Are such people still heroes, then? At what point does someone go from being a flawed hero to a villain? If courageous acts are what makes a hero, then they’d certainly still qualify (though, it should be noted, so too would someone like Genghis Khan). If we also consider as heroes those who demonstrate a “nobility of character,” then someone like Barack Obama, one-time harbinger of hope (and still idolized by American liberals), would count as a hero too – though some might dispute this, citing his drone strikes, which have killed hundreds of civilians, and his construction of the infamous border cages that Donald Trump was later blamed for, to name just a few of his misdeeds. But then again, whether or not someone is noble — acting from integrity and high moral ideals — is very much a matter of perspective. For some, Obama’s drone strikes might be unforgivable, while for others, they might signify true leadership and the willingness to make hard decisions.

But maybe we shouldn’t be so concerned with who’s a hero and who’s not. After all, branding anyone brave, noble, or a hero is as disingenuous as branding anyone who commits a transgression a villain. Both acts are reductive and fail to encompass that person’s whole character. Viewing famous people as heroes or villains, as white or black, denies both their humanity and our own. As cultural commentator Ayishat Akanbi said, “The inability to accept complexity is the inability to accept it in yourself.” We can learn more from these people by taking a more nuanced view.
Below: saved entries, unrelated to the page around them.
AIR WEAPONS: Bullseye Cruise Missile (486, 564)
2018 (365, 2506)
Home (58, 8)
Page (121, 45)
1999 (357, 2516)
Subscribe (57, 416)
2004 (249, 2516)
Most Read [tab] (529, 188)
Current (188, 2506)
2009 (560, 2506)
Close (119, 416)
Viewing famous people as heroes or villains, as white or black, denies both their humanity and our own.

Lifting anyone up as special, even those who have accomplished great deeds, sends the message they are “more” than us in some way — whether braver, stronger, smarter, or more talented. This creates a separation between them and us that can discourage us from emulating them and achieving our own greatness. And when these people fail, as they sometimes will, many of us become disillusioned entirely, which leads us only into despair or, worse, a nihilism under which we scorn the values we once believed in. Instead, however, we can choose to learn from these failings, studying these mistakes without having to make them ourselves. We can always benefit by looking to others to see what positive traits we can incorporate into ourselves, as well as what negative traits we should guard against.

It’s easy to look at the heroes of the world and feel small, just as it’s easy to look at the villains of the world and feel virtuous. But in doing so, we miss the valuable lessons they can teach us. When we stop being so hung up on heroes and start to recognize them as human, we give ourselves permission to take matters into our own hands and pursue our own heroic quests. The remarkable might then become the mundane, but, in a sense, isn’t that what heroes are for? “Only a hero,” wrote Norman Mailer, “can capture the secret imagination of a people, and so be good for the vitality of his nation; a hero embodies the fantasy and so allows each private mind the liberty to consider its fantasy and find a way to grow. Each mind can become more conscious of its desire and waste less strength in hiding from itself.” A hero leads by example, and that example doesn’t have to be perfect.